By 2014, the event had become one of the largest outdoor annual events in Europe. NPA records indicate that, in 1975, the number of national exhibitors was 100, the number of counties competing was 21 and the number of demonstrators was 18. By 1978, the championships returned to County Kilkenny - this time to the village where Anna May McHugh's predecessor, Seán O'Farrell, was born, Knocktopher. Attendance figures grew steadily throughout the 1970s and 1980s until 1988, when the event was expanded to 3 days in order to cater for heavy traffic due to escalating attendances. According to NPA records, the Irish Countrywomen's Association and Country Markets started giving cookery and craft demonstrations at the shows around this time. Other events added in the 1980s included a fashion show in 1981, shopping and business arcades in 1985 and the 'Nissan Classic' in 1989.

Between 2000 and 2011, the Ploughing Championships had grown to 180,000 spectators, 320 competitors, 1,100 exhibitors, 14 shopping arcades and was by then generating €10m for the local Irish economy.

National Ploughing Championships 2026 in Screggan, County Offaly

As of 2014/2015, the event's costs were in the region of €3.5 million, and there were ploughing associations in every county in Ireland.

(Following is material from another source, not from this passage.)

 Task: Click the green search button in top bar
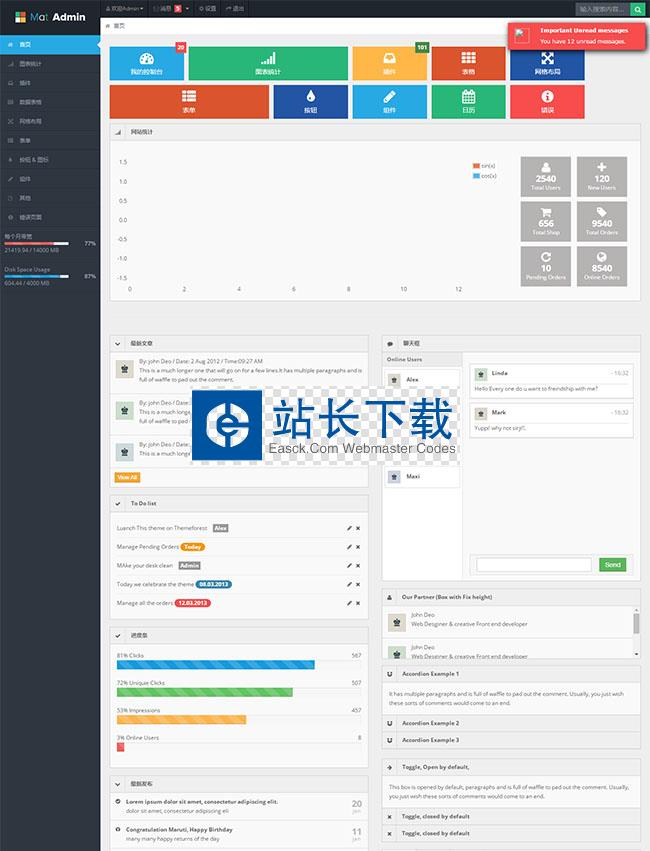coord(637,8)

With an average of 180,000 spectators, the NPA attendance has grown from the 3,000 that attended in 1932 to over 280,000 in the 2010s. Some outlets have described the National Ploughing Championships as a "flagship event in Irish agriculture" and as "the biggest outdoor exhibition and agricultural trade show in Europe".

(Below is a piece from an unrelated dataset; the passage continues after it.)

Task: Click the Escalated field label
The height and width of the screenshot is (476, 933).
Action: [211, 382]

The 2020 event was cancelled as part of the response to the COVID-19 pandemic in Ireland. The 2021 event went ahead on a much scaled-back level, with the trade exhibition element and the world ploughing contest cancelled due to uncertainty over COVID-19 restrictions. The 2022 event returned as normal with a new attendance record of 115,500 on 21 September. In 2023, Macra na Feirme organised a successful world record attempt to throw the most wellies simultaneously.